I might be missing something (We use sqlite for our embedded stores) - but I feel like "failing silently" is alarmist here.

1. If the WAL is incomplete, then "failing" silently is the correct thing to do here, and is the natural function of the WAL. The WAL had an incomplete write, nothing should have been communicated back the application and the application should assume the write never completed.

2. If the WAL is corrupt (due to the reasons he mentioned), then sqlite says that is that's your problem, not sqlite's. I think this is the default behavior for other databases as well. If a bit flips on disk, it's not guaranteed the database will catch it.

This article is framed almost like a CVE, but to me this is kind of like saying "PSA: If your hard drive dies you may lose data". If you care about data integrity (because your friend is sending you sqlite files) you should be handling that.

supriyo-biswas 2 days ago | parent [-]

Also, partially applying a WAL has obvious issues even though the author of this post would somehow prefer that. If we update 3 rows in a database and the WAL entry for one of the rows is corrupted, do they expect to ignore the corrupted entry and apply the rest? What happens to data consistency in this particular case?

lxgr 2 days ago | parent [-]

Even worse: SQLite, by default, does not immediately truncate WAL files, but rather overwrites the existing WAL from the beginning after successfully applying a checksum.

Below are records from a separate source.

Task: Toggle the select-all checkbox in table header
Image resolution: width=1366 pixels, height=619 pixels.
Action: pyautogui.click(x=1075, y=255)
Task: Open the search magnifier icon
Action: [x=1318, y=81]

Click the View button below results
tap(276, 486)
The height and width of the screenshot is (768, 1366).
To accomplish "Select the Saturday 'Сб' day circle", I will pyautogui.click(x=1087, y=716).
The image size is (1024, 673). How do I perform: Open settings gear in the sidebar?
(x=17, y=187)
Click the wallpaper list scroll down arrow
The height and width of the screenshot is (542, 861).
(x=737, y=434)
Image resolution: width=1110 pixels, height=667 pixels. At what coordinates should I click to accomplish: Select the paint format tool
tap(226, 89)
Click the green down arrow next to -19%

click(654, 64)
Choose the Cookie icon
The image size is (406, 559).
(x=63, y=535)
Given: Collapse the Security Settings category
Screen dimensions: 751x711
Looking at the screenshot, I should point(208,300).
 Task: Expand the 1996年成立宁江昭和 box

Doing what the author suggests would actually introduce data corruption errors when "restoring a WAL with a broken checksum".

avinassh 2 days ago | parent [-]

However, SQLite, by default, always truncates the WAL files on last connection close

> When the last connection to a database closes, that connection does one last checkpoint and then deletes the WAL and its associated shared-memory file, to clean up the disk.

https://www.sqlite.org/wal.html

lxgr 2 days ago | parent [-]

Yes, but you can't rely on an orderly database close when it comes to correctness. Non-clean shutdowns are much more common than actual low-level data corruption in many SQLite applications.